DE102012002559A1 - Tool for use in method for manufacturing two covering elements and core element with sandwich composite component, has two tool elements, where former tool element has tool section and another tool section - Google Patents

Abstract

The tool (10) has two tool elements, where the former tool element has a tool section and another tool section that is moved along the direction relative to the former tool section. The latter tool section is arranged in a support system area corresponding to the covering elements (18,20) that are provided for pressing. The latter tool section, on pressing, is moved away from the latter tool element relative to the former tool section and to the latter tool element. The latter tool section is movably supported by a supporting element, particularly spring element (36).

Description

The invention relates to a tool for producing a sandwich composite component according to the preamble of patent claim 1 and to a method for producing a sandwich composite component according to the preamble of patent claim 6.

Such a tool and such a method are from the EP 0 894 611 B1 and from the DE 10 2010 005 456 A1 known. The sandwich composite component to be produced comprises at least two cover visible elements and at least one core element arranged between the cover layer elements. The tool for producing the sandwich composite component comprises two tool elements arranged opposite one another, between which the cover layer elements and the core element arranged between the cover layer elements are at least partially arranged during the production of the sandwich composite component. The cover elements and the core element are pressed by the tool elements are moved toward each other along a direction and are in at least partially in support system with the cover layer elements.

By pressing, the cover layer elements and the core element are joined together and the cover layer elements are consolidated. The consolidation is defined by means of the tool path controlled. This means that the tool elements moved towards each other to a predetermined distance, d. H. getting closed. This distance between the tool elements is always constant in the production of a plurality of sandwich composite components by means of the tool. This means that the tool elements in their closed state always have the same distance in the direction in which they are moved towards each other, from each other.

It is an object of the present invention to provide a tool and a method for producing a sandwich composite component, which enable the realization of particularly good mechanical properties of the sandwich composite component.

This object is achieved by a tool for producing a sandwich composite component having the features of patent claim 1 and by a method for producing a sandwich composite component having the features of patent claim 6. Advantageous embodiments with expedient and non-trivial developments of the invention are specified in the remaining claims.

In order to realize particularly advantageous mechanical properties of the sandwich composite component, according to the invention at least one first of the tool elements of the tool comprises at least a first tool part and at least one second tool part. The second tool part is movable relative to the first tool part along the direction. The second tool part is at least for pressing the cover layer elements and the core element arranged therebetween in at least partially support system with a corresponding one of the cover layer arranged and movable during pressing relative to the first tool part and relative to the second tool element from the second tool element along the direction away.

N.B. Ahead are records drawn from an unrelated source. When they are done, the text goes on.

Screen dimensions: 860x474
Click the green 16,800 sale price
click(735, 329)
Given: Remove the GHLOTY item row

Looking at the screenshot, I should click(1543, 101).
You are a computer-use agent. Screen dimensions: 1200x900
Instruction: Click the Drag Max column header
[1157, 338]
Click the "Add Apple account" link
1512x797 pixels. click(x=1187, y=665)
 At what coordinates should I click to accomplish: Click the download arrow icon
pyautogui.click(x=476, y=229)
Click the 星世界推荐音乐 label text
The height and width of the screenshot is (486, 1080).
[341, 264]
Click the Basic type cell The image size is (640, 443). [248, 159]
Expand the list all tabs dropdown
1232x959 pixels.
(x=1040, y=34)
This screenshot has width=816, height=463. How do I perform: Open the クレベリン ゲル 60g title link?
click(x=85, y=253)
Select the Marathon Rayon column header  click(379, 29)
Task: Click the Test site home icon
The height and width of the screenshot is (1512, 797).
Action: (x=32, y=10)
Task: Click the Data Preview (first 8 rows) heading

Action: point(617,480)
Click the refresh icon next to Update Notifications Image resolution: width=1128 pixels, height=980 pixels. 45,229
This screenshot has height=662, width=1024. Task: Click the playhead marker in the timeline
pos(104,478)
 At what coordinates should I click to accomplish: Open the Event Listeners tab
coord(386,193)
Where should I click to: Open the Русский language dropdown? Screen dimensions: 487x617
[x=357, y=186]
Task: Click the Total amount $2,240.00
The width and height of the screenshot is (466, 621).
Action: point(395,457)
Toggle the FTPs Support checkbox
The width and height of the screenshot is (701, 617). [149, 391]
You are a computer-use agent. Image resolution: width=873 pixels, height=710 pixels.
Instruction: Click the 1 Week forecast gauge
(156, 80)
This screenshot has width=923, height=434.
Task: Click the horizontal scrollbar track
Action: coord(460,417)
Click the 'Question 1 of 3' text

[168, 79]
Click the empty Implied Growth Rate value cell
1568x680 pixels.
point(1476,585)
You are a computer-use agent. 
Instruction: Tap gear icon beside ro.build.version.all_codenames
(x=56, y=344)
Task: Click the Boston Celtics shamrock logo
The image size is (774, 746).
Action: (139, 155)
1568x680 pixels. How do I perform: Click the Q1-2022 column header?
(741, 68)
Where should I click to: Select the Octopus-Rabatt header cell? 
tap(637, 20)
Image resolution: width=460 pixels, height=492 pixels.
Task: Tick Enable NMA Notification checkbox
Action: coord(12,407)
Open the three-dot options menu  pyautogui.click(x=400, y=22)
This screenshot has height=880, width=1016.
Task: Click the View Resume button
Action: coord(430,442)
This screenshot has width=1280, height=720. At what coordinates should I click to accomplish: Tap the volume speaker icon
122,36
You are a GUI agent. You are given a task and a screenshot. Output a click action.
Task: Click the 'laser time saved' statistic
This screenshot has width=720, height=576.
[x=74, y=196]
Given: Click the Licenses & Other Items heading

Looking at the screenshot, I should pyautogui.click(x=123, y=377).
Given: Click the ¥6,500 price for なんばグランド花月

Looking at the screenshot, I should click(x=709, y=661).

The tool according to the invention represents a force-controlled tool concept, by means of which, in contrast to the above-described, path-controlled closing of the tool elements, a force-controlled closing and thus pressing takes place. As a result, the consolidation of the cover layer elements during pressing does not take place over the always constant distance of the mutually moved and closed tool elements from each other, but by a force acting on the cover layer elements and the core element, which form a sandwich composite, from the second tool part force or on the sandwich composite of second tool part acting pressure.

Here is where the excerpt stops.